_Tekstfragment_:
____

Het heeft enorm lang geduurd, maar eindelijk is er zometeen op 8 december een nieuwe Halo. Eentje die natuurlijk de oude technische hoogstandjes aan wapens laat terugkomen, maar ook komt met nieuwe innovaties. Technologie speelt vaker een grote rol in games. We hacken soms heel wat af. Dit zijn vijf games die net even anders naar technologie kijken.
Metal Gear Solid is eigenlijk het James Bond-equivalent in de gamewereld. Snake heeft een goede sidekick aan Metal Gear Mk. II met zijn geweldige computerbrein. Dan is er ook nog het Fulton herstelsysteem, iets wat officieel zelfs bij de CIA vandaan komt. Fulton wordt gebruikt om soldaten en vracht via een ballon op te halen van de grond en vervolgens een vliegtuig te laten komen om ze mee te nemen. Maar dat is slechts het topje van de ijsberg: optische camouflage, nanotech prothese en railguns behoren ook tot het DNA van Metal Gear Solid.
Mass Effect heeft zijn eigen variant op de smartphone, namelijk de omni tools. Het is een apparaat met een prachtig design waarvan we alleen maar kunnen dromen dat onze smartphones er ook zo uitzien over vijftien jaar. Je kunt er bovendien een stuk meer mee dan WhatsAppen: het is een hacksysteem, een scanner, een reparatiegereedschap en een wapen. Oke, dat laatste hoeven we misschien liever niet te zien in de gadgets in onze echte wereld.

____

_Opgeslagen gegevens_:
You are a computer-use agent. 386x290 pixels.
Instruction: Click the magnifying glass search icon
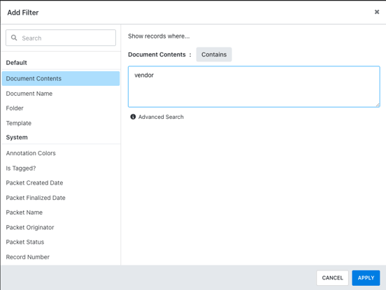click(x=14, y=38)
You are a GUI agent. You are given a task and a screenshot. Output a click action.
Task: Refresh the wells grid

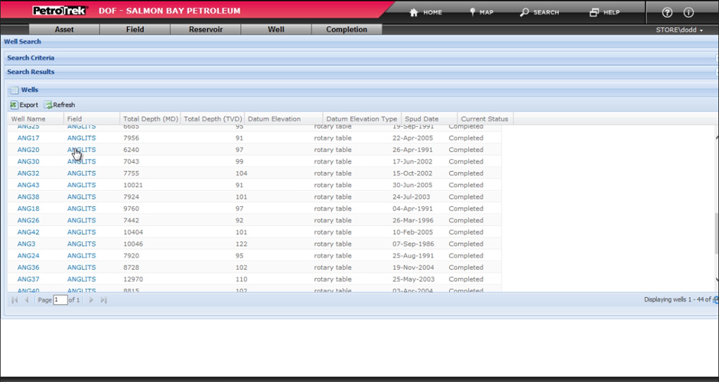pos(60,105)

____

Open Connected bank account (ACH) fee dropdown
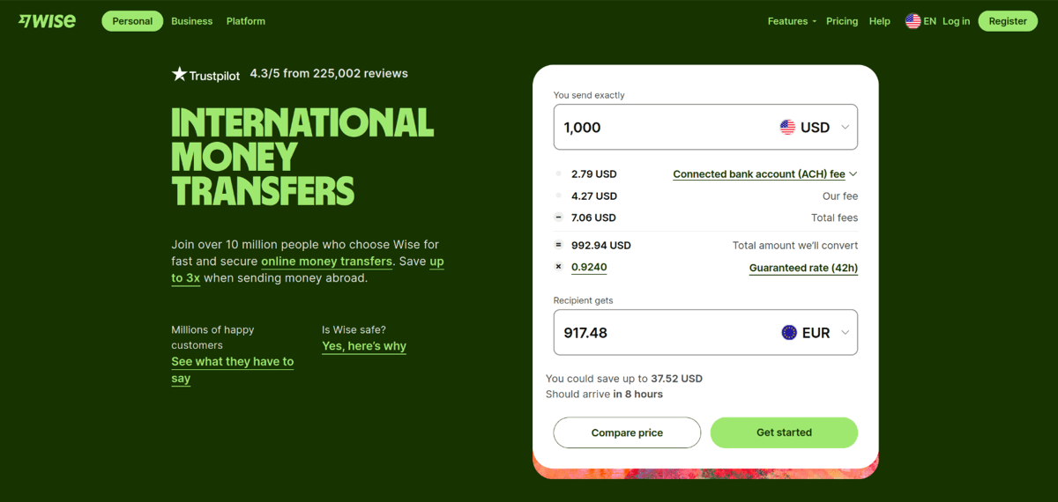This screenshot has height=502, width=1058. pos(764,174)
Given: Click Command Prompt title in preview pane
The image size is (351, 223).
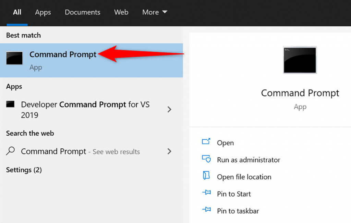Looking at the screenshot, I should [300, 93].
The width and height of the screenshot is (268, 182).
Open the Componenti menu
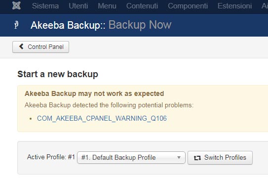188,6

____

_Opdracht_: Leg in het stuk over games en technologie uit waarom je met de omni tools uit Mass Effect meer kunt dan WhatsAppen.

_Jouw antwoord_: De omni tools zijn de Mass Effect-variant van de smartphone. Ze zijn ook een hacksysteem, een scanner, een reparatiegereedschap en een wapen.